Gov. Cooper Braces For Contentious Session With Legislature

Jan 9, 2017

Governor Roy Cooper will have one of the toughest jobs in politics in 2017, governing one of the most divided states in the country.

A veteran North Carolina politician, Cooper’s political career took off 28 years ago this month. He was part of coup to overthrow the speaker of the North Carolina House, a fellow Democrat. Joe Mavretic assembled 20 Democrats who worked with Republicans to take over the chamber.

“We were well organized and we handled the clandestine part of it very well; the counter-intelligence part of it very well,” Mavretic said.
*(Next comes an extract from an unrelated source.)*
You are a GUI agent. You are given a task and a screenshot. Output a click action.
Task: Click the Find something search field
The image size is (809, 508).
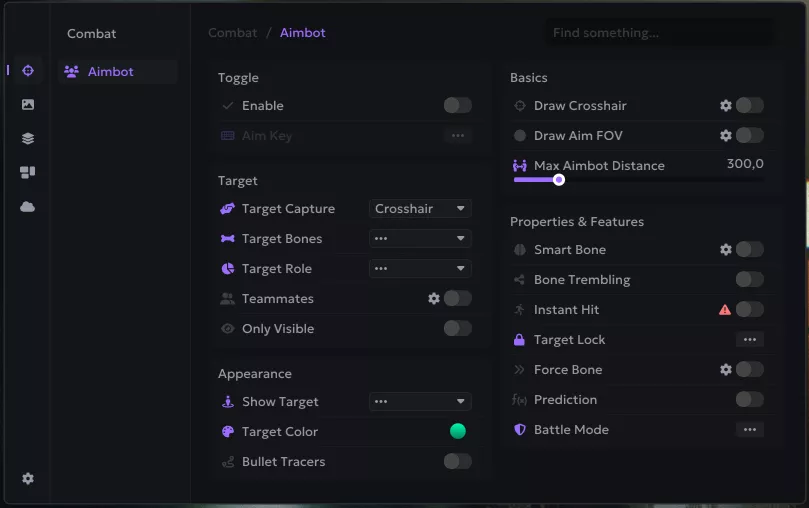pos(658,33)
It was a huge risk for the young lawmaker. Cooper was just 31 and in his second term. Within two years, Cooper was appointed to the state Senate. Then he moved onto to be North Carolina’s Attorney General for four terms. In November, he narrowly defeated Republican incumbent Pat McCrory for the Executive Mansion.

“This is a governor who when he seems something that needs to be done, he’s willing to roll the dice,” Mavretic said.

These are tumultuous times in North Carolina - Cooper will have to take some big chances in the current political climate. Republicans hold veto proof majorities in both chambers of the state legislature. And they plan to make Cooper’s life difficult. 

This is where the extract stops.